Tödlicher Glaube und Aberglaube

Ebenso düster wie die Landschaften werden die Charaktere gezeichnet. In dieser Welt gibt es keine Unschuld, keine Gnade, keine Gerechtigkeit. Erbarmungslos wird das Volk entweder von der Pest dahingerafft oder zwischen Glaube und Aberglaube aufgerieben. Selbst dem jungen Novizen Osmund – wunderbar naiv von Gelegenheits-Model Eddie Redmayne verkörpert – sind dunkle Gedanken wie Rachsucht nicht fremd. Den formellen Protagonisten stellt Sean Bean (bekannt als Boromir aus der "Herr der Ringe"-Trilogie) dar. Sein Ulric ist zwar Ritter, hat mit den edlen Recken aus Minnesang und vielen Epen jedoch rein gar nichts gemeinsam. Stur folgt er seinem Auftrag, ohne diesen jemals in Frage zu stellen oder anzuzweifeln. Den Willen des Herrn mittels Grausamkeit, Folter und Mord zu erfüllen, steht für ihn in keinerlei Widerspruch zum Gebot der Nächstenliebe. Dies beweist Ulric in einer Szene, in der er eine vermeintliche Hexe vom Scheiterhaufen losbindet und ihr hernach ohne Vorwarnung die Kehle durchschneidet.

"Black Death" bietet weder leichte Unterhaltung, noch einfache Antworten auf komplexe Fragen. Ob Aberglaube schlimmer als der "wahre Glaube" ist, bleibt schlussendlich ungeklärt und der Interpretation des Zuschauers überlassen.

Eine überraschende Plotwendung verkehrt Teile der Handlung ins Gegenteil und fügt dem ohnehin bereits ungemein düsteren Film eine weitere Schicht an emotionaler Dunkelheit hinzu.

Spannung abseits ausgetretener Mainstreampfade

Mit "Black Death" ist Christopher Smith ein packender Mittelalterthriller gelungen, der gewiss nicht jedem gefallen wird. Von Kevin Costners romantischem "Robin Hood" ist die deutsch-britische Co-Produktion Lichtjahre entfernt. Und genau dies ist größte Stärke des vorzüglichen Dramas: Indem Erwartungen konsequent nicht erfüllt werden, bleibt das Werk bis zur letzten Sekunde spannend. Selbst "Schurken" fällt auch schon mal ein Jota Mitleid zu und Langivas (Clarice van Houten) Ansprache an die Dorfbewohner regt zur Nachdenklichkeit an.
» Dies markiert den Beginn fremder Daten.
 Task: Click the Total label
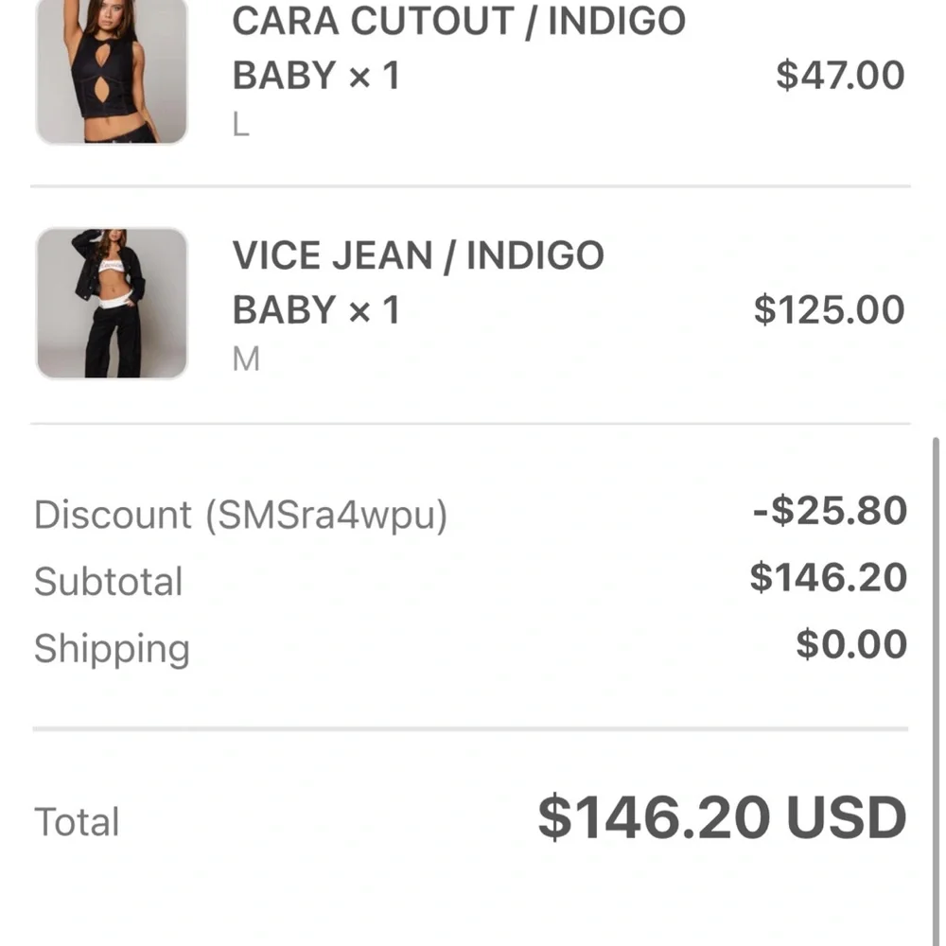77,822
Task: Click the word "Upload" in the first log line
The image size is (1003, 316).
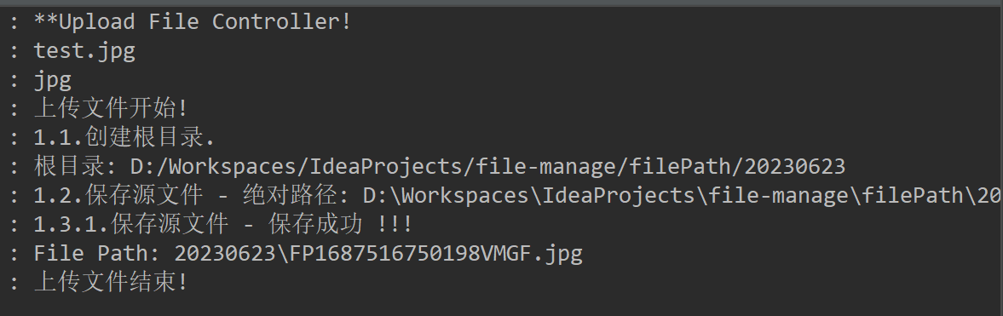Action: [x=96, y=22]
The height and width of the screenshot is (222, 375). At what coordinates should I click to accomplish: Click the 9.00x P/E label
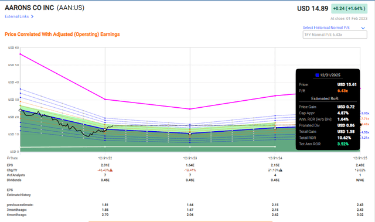pyautogui.click(x=365, y=113)
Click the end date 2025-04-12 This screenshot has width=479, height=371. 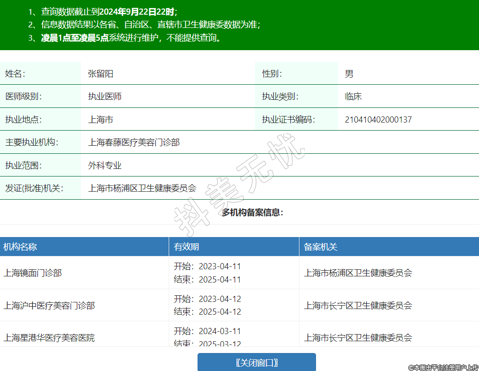pos(219,312)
Fazit: "Black Death" entpuppt sich als ganz große, positive Überraschung des Kinojahrs 2010. Wer schwere Kost nicht scheut, blutigen Splattereffekten nicht abgeneigt ist und originelle Plots liebt, wird diesem Film nur allzu gerne den cineastischen Ritterschlag verleihen!